I have the following optimisation problem:
$\max |a_0 + a_1x_1 + \dots + a_nx_n |$
subject to bound constraints
$\mathbf{b}_l \leq \mathbf{x} \leq \mathbf{b}_u.$
According to this previous post and this link, this problem converts to a mixed-integer program.
However, I am rather convinced that I can simply replace this problem with the best solution from the following two separate linear programs:
$\max a_0 + a_1x_1 + \dots + a_nx_n$
subject to
$\mathbf{b}_l \leq \mathbf{x} \leq \mathbf{b}_u$
and
$\min a_0 + a_1x_1 + \dots + a_nx_n$
subject to
$\mathbf{b}_l \leq \mathbf{x} \leq \mathbf{b}_u$.
Comparing the two results and choosing the one with greatest absolute value should surely give me the answer to the first optimisation problem, without having to resort to formulating the original problem as a mixed-integer linear program.

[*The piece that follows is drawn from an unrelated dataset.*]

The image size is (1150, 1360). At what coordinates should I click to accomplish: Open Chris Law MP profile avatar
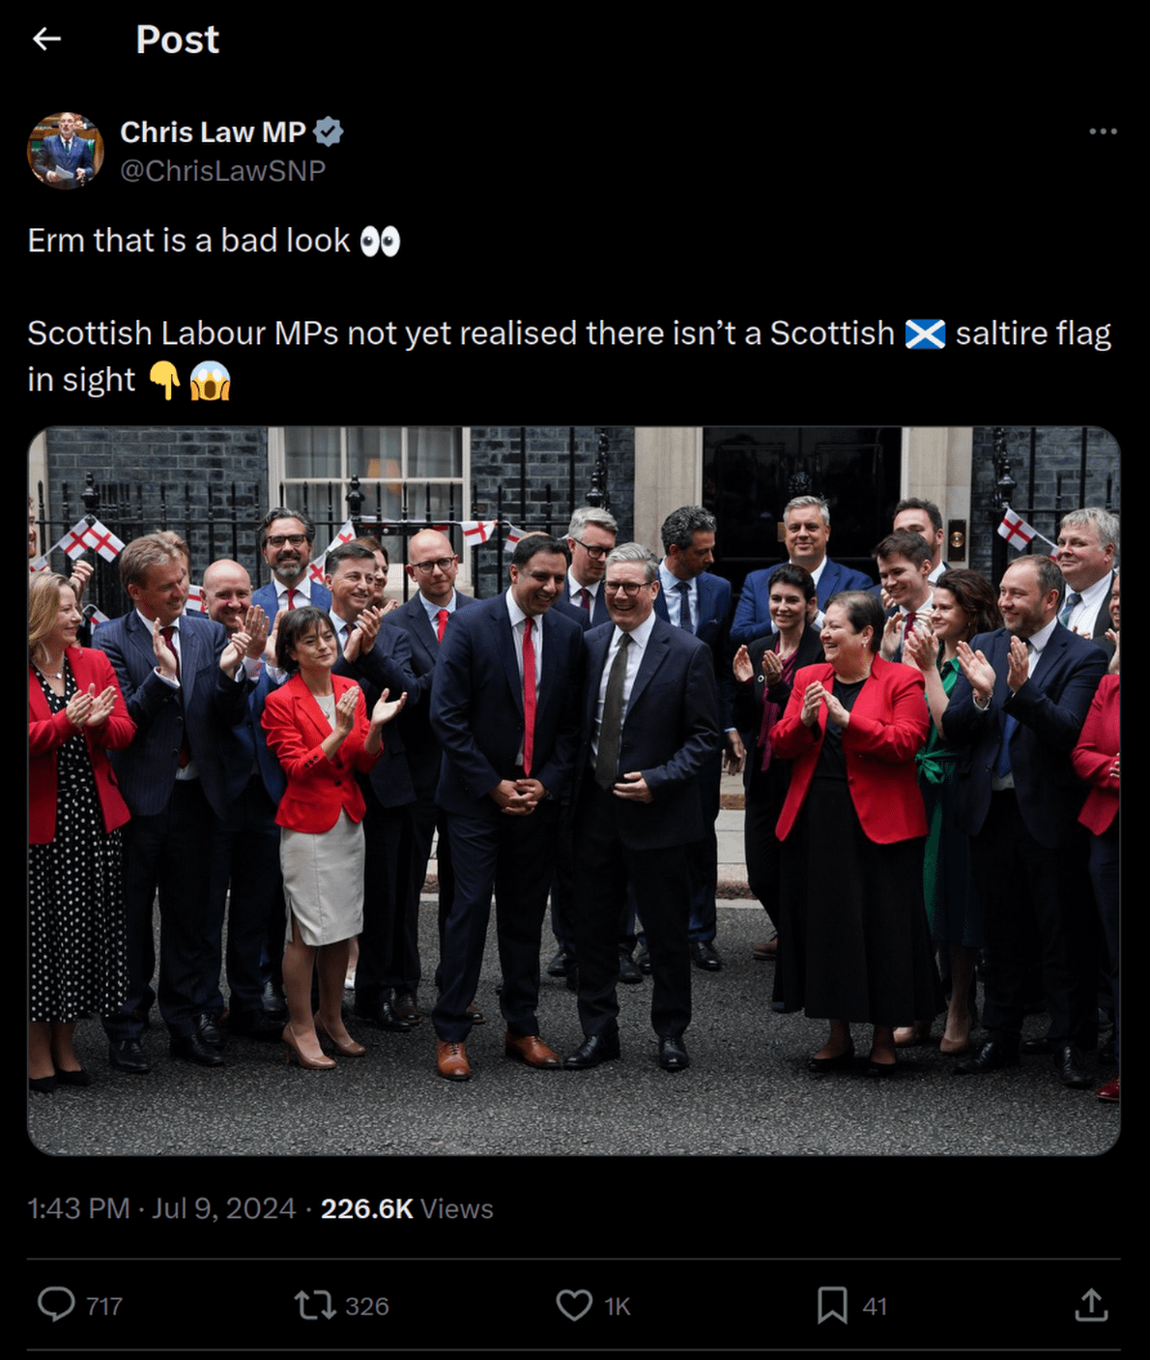(x=65, y=151)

If I am wrong, could someone please explain why?
Best Answer
Yes, you can solve this special case of maximizing $|z|$ by separately maximizing and minimizing $z$ and taking the larger resulting value of $|z|$, without introducing any additional variables or constraints. This approach even applies if $z$ is nonlinear and/or if you have more general constraints.